You will find old books described (by knowledgable book dealers) as "unopened". This correctly means that the folded sheets are un-ripped; it doesn't mean that no-one has ever spread the covers and looked inside.


Until 1960, possibly later, Gallimard sold books unbound and uncut. 'Uncut' meant that the pages were still in their signatures with the outer edge of most pages presenting a folded edge. Before you read the book you had to 'cut the pages.' This was also the case in England 1820: even bound volumes had to have their pages cut.

There's an obscure joke, possibly Samuel Johnson, where a nouveau riche says "These books, they are my friends." To which the other replies, "I see you don't cut your friends." (Cutting your friend is to ignore them deliberately) Sorry, that's absurdly complicated.
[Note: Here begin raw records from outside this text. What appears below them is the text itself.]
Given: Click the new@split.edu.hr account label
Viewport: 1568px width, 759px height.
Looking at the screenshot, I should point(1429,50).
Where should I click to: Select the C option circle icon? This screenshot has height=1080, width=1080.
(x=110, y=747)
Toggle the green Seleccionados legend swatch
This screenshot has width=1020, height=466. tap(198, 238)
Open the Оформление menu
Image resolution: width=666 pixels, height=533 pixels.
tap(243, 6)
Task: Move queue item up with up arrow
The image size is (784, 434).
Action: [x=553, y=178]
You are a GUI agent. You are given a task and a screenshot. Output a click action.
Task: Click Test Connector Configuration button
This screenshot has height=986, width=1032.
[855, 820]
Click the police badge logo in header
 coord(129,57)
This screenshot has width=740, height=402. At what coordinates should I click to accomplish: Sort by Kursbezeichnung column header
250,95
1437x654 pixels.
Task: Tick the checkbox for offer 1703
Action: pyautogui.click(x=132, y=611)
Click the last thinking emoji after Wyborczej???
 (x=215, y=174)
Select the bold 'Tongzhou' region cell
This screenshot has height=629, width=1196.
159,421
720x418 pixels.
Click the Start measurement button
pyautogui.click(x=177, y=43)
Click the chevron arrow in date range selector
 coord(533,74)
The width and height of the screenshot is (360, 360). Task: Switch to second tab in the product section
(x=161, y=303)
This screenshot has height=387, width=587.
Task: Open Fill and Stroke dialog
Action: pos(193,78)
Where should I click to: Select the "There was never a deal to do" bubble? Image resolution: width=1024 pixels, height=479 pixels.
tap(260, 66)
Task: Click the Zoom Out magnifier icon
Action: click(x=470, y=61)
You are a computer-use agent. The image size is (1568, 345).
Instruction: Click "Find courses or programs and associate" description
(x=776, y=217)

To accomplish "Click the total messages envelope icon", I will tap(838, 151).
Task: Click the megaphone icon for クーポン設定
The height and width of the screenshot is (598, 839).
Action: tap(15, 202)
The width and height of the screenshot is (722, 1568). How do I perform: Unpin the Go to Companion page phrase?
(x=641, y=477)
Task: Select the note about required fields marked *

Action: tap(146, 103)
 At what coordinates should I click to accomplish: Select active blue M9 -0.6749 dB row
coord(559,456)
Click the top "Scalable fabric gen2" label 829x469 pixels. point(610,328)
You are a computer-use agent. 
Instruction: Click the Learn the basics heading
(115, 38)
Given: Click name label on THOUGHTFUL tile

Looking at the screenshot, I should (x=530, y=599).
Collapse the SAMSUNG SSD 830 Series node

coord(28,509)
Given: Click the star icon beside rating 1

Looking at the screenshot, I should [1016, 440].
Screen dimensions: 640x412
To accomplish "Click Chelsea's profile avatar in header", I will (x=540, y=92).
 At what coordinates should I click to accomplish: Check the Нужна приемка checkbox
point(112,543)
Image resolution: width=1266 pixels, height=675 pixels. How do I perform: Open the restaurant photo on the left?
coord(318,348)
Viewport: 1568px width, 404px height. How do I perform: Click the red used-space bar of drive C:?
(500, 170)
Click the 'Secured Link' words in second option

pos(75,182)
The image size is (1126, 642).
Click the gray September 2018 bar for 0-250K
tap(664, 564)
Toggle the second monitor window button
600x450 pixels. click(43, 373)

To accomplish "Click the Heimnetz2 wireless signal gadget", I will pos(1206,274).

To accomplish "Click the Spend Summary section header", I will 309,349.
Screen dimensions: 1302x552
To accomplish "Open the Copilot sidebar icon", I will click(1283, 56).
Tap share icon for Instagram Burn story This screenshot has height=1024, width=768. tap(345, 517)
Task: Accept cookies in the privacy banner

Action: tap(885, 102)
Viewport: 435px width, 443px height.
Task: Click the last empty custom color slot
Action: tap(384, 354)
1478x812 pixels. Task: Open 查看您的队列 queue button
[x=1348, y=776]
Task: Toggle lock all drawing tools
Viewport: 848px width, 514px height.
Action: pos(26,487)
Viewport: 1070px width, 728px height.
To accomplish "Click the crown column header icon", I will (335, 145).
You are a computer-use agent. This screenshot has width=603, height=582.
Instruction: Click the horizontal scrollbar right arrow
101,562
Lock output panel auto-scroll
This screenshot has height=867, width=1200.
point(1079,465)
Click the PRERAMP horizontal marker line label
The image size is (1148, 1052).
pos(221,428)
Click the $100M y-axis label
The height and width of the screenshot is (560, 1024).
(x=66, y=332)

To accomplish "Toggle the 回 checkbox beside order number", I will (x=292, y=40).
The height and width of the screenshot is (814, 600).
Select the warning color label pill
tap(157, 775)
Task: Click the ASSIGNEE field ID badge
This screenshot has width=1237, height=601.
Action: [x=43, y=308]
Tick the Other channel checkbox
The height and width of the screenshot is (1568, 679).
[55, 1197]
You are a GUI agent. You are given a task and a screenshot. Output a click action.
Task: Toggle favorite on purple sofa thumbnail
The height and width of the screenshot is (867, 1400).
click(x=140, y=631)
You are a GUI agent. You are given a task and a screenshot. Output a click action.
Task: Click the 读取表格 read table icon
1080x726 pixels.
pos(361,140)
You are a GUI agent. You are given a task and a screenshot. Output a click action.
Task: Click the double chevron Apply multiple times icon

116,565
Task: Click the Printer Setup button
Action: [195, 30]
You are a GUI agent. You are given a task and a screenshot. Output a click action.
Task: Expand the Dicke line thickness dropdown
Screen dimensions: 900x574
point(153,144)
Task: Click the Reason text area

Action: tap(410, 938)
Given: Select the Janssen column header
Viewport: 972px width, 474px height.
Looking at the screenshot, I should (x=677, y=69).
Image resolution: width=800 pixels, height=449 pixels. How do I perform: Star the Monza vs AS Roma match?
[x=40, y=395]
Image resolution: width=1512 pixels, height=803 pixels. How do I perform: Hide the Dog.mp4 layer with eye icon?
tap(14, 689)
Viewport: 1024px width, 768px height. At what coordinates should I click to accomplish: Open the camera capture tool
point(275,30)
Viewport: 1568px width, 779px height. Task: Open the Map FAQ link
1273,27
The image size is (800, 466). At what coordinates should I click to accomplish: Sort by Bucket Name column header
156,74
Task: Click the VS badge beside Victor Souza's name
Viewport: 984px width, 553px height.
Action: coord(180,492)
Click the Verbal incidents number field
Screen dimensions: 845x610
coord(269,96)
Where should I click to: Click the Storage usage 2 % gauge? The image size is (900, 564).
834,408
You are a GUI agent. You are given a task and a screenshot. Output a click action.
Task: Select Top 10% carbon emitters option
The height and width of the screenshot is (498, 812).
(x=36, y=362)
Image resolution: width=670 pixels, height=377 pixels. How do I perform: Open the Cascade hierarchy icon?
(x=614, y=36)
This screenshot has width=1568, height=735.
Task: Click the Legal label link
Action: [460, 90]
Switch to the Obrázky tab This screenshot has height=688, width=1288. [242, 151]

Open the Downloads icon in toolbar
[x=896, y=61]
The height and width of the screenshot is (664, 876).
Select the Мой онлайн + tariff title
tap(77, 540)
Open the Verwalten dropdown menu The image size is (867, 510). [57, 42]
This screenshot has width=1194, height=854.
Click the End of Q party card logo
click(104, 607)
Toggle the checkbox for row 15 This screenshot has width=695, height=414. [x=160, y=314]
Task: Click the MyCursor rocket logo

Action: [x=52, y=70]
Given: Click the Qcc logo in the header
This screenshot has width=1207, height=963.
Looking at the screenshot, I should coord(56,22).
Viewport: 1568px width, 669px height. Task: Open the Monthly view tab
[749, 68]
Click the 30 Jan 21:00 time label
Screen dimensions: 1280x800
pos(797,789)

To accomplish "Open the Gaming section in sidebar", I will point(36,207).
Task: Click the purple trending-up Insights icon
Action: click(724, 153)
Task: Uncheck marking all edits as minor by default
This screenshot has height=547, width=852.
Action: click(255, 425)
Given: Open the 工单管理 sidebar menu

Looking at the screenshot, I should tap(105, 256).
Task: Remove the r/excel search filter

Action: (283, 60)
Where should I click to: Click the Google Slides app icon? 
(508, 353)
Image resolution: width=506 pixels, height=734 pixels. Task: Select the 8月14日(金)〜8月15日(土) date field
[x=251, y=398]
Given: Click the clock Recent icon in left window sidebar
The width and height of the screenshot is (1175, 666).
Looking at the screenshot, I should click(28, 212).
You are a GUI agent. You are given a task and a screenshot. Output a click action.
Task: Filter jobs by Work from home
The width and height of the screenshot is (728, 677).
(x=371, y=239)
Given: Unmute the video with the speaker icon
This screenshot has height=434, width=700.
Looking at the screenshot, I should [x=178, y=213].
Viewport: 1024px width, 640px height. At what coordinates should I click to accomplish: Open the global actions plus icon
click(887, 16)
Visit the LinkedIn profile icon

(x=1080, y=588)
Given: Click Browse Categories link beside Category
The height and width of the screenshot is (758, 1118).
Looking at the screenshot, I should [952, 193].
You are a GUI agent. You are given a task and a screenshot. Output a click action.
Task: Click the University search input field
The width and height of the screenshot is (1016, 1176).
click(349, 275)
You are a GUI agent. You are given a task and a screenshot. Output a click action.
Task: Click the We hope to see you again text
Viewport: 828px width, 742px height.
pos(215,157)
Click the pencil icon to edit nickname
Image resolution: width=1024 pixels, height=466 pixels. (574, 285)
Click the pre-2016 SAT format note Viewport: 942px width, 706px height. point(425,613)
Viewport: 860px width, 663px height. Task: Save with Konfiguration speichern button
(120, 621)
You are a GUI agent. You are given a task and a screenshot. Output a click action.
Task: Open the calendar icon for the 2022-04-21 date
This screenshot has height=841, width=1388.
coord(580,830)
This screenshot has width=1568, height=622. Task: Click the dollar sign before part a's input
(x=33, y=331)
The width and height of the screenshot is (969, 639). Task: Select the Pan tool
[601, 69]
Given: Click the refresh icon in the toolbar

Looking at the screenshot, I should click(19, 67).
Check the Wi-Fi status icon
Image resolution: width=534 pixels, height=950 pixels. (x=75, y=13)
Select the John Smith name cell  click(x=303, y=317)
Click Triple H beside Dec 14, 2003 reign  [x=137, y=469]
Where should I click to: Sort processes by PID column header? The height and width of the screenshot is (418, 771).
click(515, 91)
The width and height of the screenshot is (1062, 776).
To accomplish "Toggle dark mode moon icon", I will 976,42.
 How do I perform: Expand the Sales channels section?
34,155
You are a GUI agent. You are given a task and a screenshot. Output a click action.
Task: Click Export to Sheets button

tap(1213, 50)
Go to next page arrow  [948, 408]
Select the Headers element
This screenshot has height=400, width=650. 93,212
But 'Cut the pages,' or simply 'to cut,' is certainly an outdated word for opening a book.

Update:
The Shorter Oxford under 'paper' has -knife

[paper]-knife, a knife of ivory, wood, etc., used esp. to cut open the leaves of an uncut book.


The Middle English verb undon was often applied to opening a book (and many other objects).

c1300 SLeg.Fran.(1) (LdMisc 108)159 : He on-dude þe bok and þe furste þat he cam to Þat was a godspel. (He undid the book and the first that he came to - that was a gospel.)

a1325 SLeg.(Corp-C 145)354/166 : He…wende him sulf forþ is wei & þe oþer vndude þe bok. (He walked himself forth his way and the other undid the book.)

c1475 Mankind (Folg V.a.354)797 : All þe bokys in þe worlde, yf þei hade be wndon, Kowde not a cownselde ws bett. (All the books in the world, if they had been undone, could not have counseled us better.)

This meaning has since disappeared along with the book clasps that would have once been common on books. (To see a few examples of bindings, see "Medieval bindings" on the British Library site.)


One obsolete Middle English word for “open” is unschette (the opposite of modern shut), and a word that’s changed meaning and once meant opened is unlokynne (modern unlocked).

An old-fashioned word for reading a book that modern readers would still understand might be leaf through it.